By end-2018, 45% of the work had been completed on the project and, according to Al Ojaili, this is expected to increase to around 90% by the end of 2019, leaving the project well on track to deliver its preliminary shipment by the first quarter of 2021.
Technology is having a significant impact on the upstream segment, leading to significant E&P advancements. In terms of exploration, improvements to 3D seismic technology and the resolution of seismic imaging is allowing operators to discover new deposits in concessions across the sultanate. “Ultra-high-productivity seismic technology is allowing us to get better insights than what we were able to see in the past,” Sami Baqi Al Lawati, technical director at PDO, told OBG.
With regard to production, the evolution of EOR technology has been key in helping Oman retain high production rates in recent years. However, operators are increasingly aware of the need to balance production growth imperatives with considerations of sustainability. “Within the next five years, more than 23% of our projects will involve EOR technology,” Al Lawati told OBG. “Along with this comes the challenge of sustainability, because the more we use EOR in difficult formations, the more energy-intensive it becomes. As such, the challenge will be to increase production without increasing our carbon footprint.”
This has meant deploying renewable sources such as solar and wind as an alternative to gas in steambased EOR where possible. The pioneering example is PDO’s Miraah Solar Thermal Project, which harnesses solar energy to produce steam to extract heavy and viscous oil at the Amal field in the south of Oman.

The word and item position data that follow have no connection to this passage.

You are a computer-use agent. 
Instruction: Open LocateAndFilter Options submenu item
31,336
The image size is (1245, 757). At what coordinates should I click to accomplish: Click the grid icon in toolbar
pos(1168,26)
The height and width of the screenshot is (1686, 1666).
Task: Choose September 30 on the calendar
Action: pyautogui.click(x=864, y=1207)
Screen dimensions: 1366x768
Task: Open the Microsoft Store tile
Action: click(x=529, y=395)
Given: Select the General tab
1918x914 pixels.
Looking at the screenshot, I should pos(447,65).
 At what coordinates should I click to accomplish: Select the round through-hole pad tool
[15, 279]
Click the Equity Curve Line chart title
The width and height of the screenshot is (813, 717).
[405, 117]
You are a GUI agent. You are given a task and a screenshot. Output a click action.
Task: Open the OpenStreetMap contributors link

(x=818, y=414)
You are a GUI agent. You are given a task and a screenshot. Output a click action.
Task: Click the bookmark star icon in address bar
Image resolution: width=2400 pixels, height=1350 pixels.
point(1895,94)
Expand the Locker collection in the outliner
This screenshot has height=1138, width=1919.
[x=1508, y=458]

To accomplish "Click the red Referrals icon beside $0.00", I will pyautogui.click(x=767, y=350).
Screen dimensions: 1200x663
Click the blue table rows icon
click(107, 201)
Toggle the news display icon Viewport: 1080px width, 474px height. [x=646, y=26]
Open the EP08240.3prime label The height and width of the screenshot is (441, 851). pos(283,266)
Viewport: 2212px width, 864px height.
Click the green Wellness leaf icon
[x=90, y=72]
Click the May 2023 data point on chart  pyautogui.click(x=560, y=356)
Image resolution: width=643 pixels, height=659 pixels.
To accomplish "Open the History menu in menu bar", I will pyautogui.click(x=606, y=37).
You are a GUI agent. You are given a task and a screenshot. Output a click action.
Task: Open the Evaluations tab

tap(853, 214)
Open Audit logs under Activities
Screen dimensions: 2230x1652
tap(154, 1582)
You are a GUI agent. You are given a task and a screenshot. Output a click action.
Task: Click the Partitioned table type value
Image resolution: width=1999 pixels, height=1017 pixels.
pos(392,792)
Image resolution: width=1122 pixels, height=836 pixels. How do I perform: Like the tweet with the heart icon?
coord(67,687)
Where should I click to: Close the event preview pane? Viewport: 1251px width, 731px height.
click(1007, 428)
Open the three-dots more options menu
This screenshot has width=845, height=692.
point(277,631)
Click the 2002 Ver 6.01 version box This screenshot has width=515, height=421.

In the same vein, the solar EOR project by the US’ Occidental Petroleum at the Mukhaizna oil field is set to double capacity at the Miraah plant to 2 GW.
On the sustainability front, one of the sector’s most successful projects to date is the Nimr Water Treatment Project, which created a giant wetland system capable of processing over 110,000 cu metres per day of water. As is the case at the Nimr oil field, produced water is a by-product of the oil production process. While this water is conventionally disposed of using energy-intensive pumps that send the water under ground into deep-lying aquifers, the Nimr project has created a constructed wetland system in a previously desert area by planting more than 1.2m seedlings and supplying the 2.4m-sq-metre area with a continuous supply of water. According to the International Water Association, this project alone contributes around 4.3% to Oman’s overall intended nationally determined contributions under the UN Framework Convention on Climate Change to reduce greenhouse gas emissions by 2% between 2020 and 2030. As well as its positive environmental impact, the water treatment solution is less gas-intensive and more cost effective than conventional methods.
The first and second phases were rolled out in 2010 and 2015, and had respective water treatment capacities of 45,000 cu metres per day and 115,000 cu metres per day. A third phase – which is planned to increase capacity to 175,000 cu metres per day – was nearing completion as of the end of 2019.